Eskiden futbol maçları sadece pazar günleri ve gündüz oynanırdı. Sonraları üç güne çıkarıldı. Günümüzde ise hemen hemen her gün her gece oynanır hale geldi. Oynanmakla kalmıyor yorumlar bir hafta devam ediyor. Ben diyorum ki maç 90 dakika, yankısı bir hafta. Hangi kanalı açarsan aç futbol konuşuluyor. Bir pozisyonun penaltı olup olmadığı sabaha kadar tartışılıyor ve bir neticeye varılamıyor. Hakemler ne yapsın. Bir anlık verdikleri kararlardan dolayı neredeyse çarmıha geriliyorlar.

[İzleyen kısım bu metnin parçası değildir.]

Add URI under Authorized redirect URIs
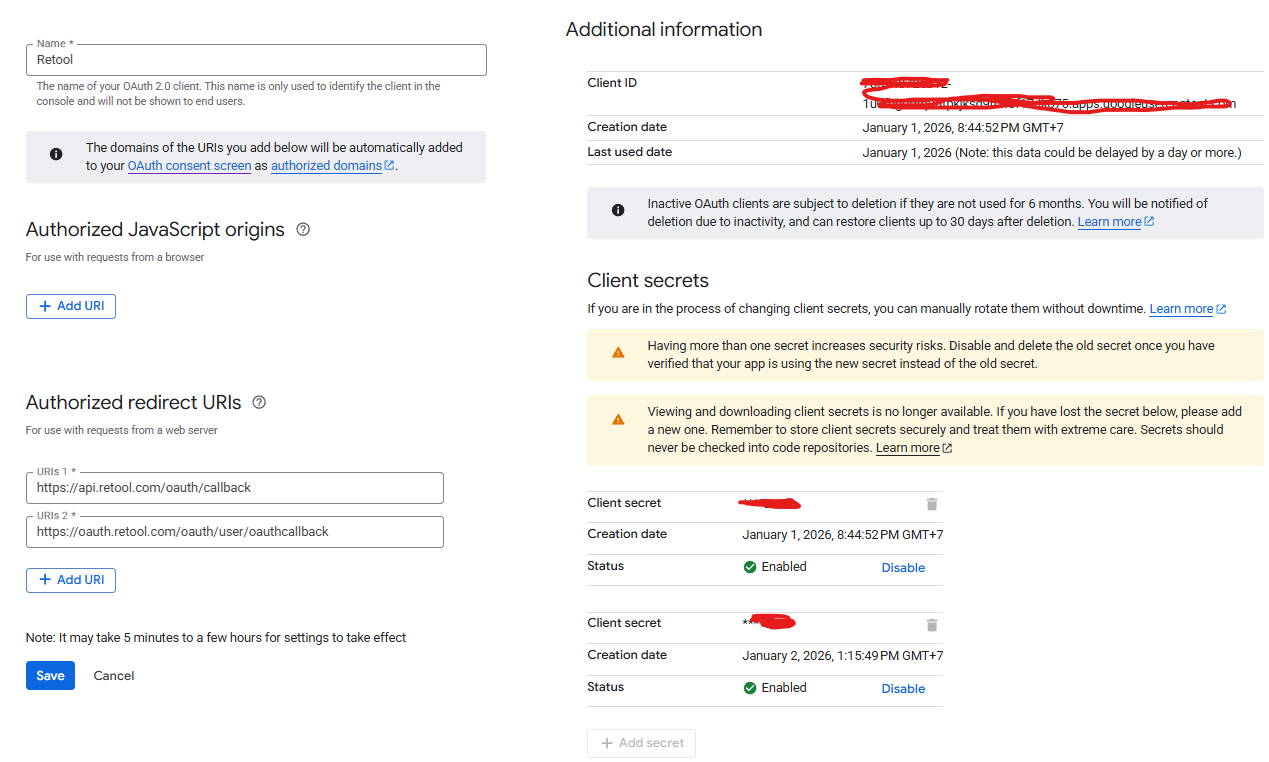(71, 580)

Şahsen ben kimsenin orucuna karışamam. İsteyen tutar, isteyen tutmaz. Tutmayanın mutlaka bir mazereti vardır diye düşünüp hayra yorarım. Lakin sosyal hayatın sıhhat ve selameti için oruç tutmayanların, tutamayanların bu hallerini belli etmemelerini temenni ederim. Alenen yiyip içmeyi doğru bulmam. Dinimiz de, örfümüz de bunu emrediyor.

Şunu da belirteyim, araştırmalara göre en çok ifa edilen ibadet “oruç” imiş. Çoğu, beş vakit namazını kılmasa bile orucunu tutuyormuş.

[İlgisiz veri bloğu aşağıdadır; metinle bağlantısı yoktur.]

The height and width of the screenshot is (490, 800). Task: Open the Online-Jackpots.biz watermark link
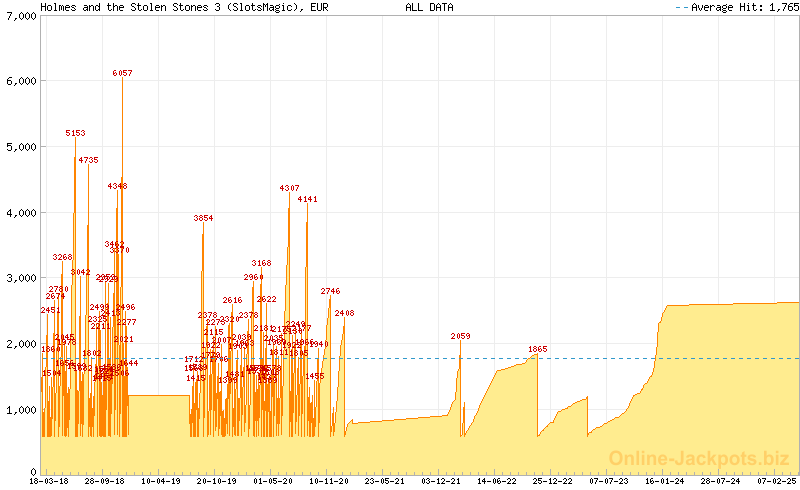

Futbolcular da insan, onlar da Müslüman. Dolayısıyla onların içinde de oruç tutanlar olacaktır. “Maç varken oruç tutmasınlar canım” demek en azından basitlik ve oruç tutanlara hakaret olur. Ayrıca kimse oruç tutmamaya zorlanamaz. Buna kimsenin hakkı yoktur. Kişinin mazereti vardır, tutmak istemiyordur, onun bileceği iştir.

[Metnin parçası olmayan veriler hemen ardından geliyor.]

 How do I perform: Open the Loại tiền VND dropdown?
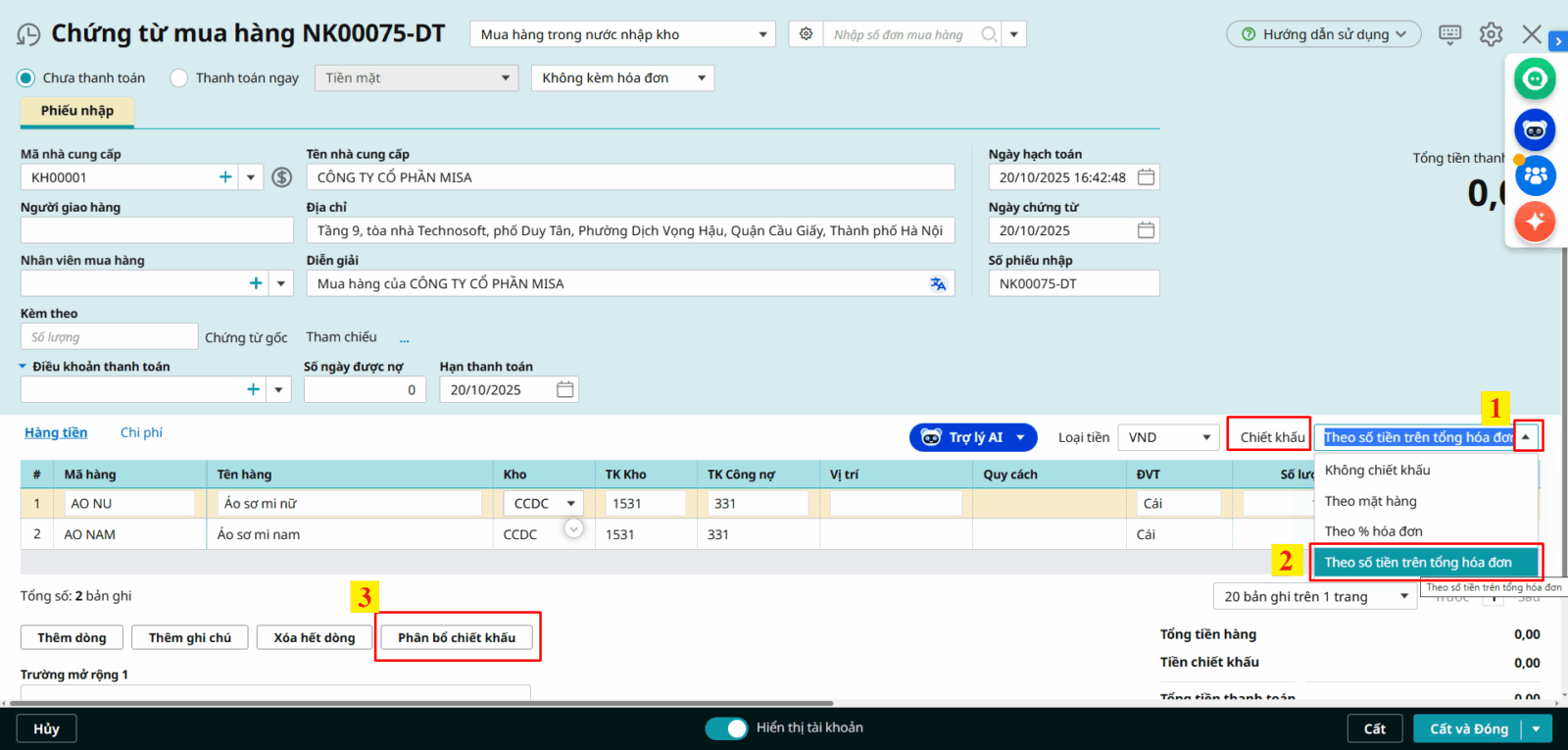click(x=1168, y=438)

Bizde kazara “niyetli misin” diye sorulduğu zaman, oruç tutmayan bile “Allah bilir” cevabını verirdi. Biz, böyle bir kültürün mensubuyuz.

Mübarek Ramazan ayındayız. Halkımızın neredeyse tamamına yakını oruç tutuyor. Bunu cümle âlem biliyor. Bu arada maçlar da tüm hızıyla devam ediyor. Maçlar gündüz de oynanıyor, gece de.

Bu işlerin çözümü gayet basit. Ramazanda iftar zamanına maç koymayacaksın, o kadar.

Çok mu zor? Hiç de zor değil. Bu işleri planlayan muhakkak ki yetkililer vardır. Hiç mi düşünmezler. Ramazanda tüm maçlar gündüz oynansa veya iftardan sonra oynansa ne olur. Hem futbol sadece sahadakilerden ibaret değil ki. Yöneticisi var, taraftarı var, basını var, emekçisi var.

Ne hikmetse bu sene her iftar saatinde maç var. Takımlarına gönül vermiş taraftarlar, bir yandan iftarını açıyor, bir yandan takımının maçını seyrediyor.

“İftar saatine maç konulur” diye bir mecburiyet mi var bilmiyorum. Varsa da bana çok saçma geliyor. Böyle saçmalık olmaz. Varsa, şayet derhal değiştirilmeli.

En büyük sıkıntıyı, oruç tutan futbolcu kardeşlerimiz yaşıyor. Onlara bu haksızlık yapılmamalı. Yetkililer çözüm üretmeli.

Unutmayalım, problemin çözümünde rol almayanlar, sonunda kendileri problem olurlar. Umarım, yetkililer sesimi duyar da çözüm üretirler.